Full-texts representation with Medical Subject Headings, and co-citations network rerank- ing strategies for TREC 2014 Clinical Decision Support Track

Abstract : In TREC 2014 Clinical Decision Support Track, the task was to retrieve full-texts relevant for answering generic clinical questions about medical records. For this purpose, we investigated a large range of strategies in the five runs we officially submitted. Concerning Information Retrieval (IR), we tested two different indexing levels: documents or sections. Section indexing was clearly below (-40% in R-Precision). In the domain of Information Extraction, we enriched documents with Medical Subject Headings concepts that were collected from MEDLINE or extracted in the text with exact match strategies.
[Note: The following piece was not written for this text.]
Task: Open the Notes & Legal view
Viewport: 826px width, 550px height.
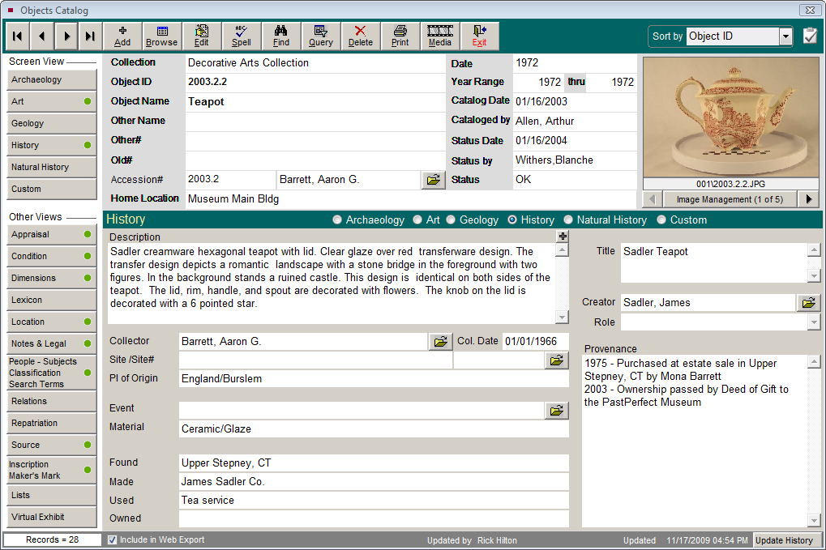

We also investigated a target-specific semantic enrichment: MeSH terms representing diagnosis, treatments or tests (relying on UMLS semantic types) were used both in collection and in queries to guide the retrieval. Unfortunately, the MeSH representation was not as complementary with the text as we expected, and the results were disappointing. Concerning post-processing strategies, we tested the boosting of specific articles types (e.g. review articles, case reports), but the IR process already tended to favour these article types. Finally, we applied a reranking strategy relying on the cocitations network, thanks to normalized references provided in the corpus. This last strategy led to a slight improvement (+5%).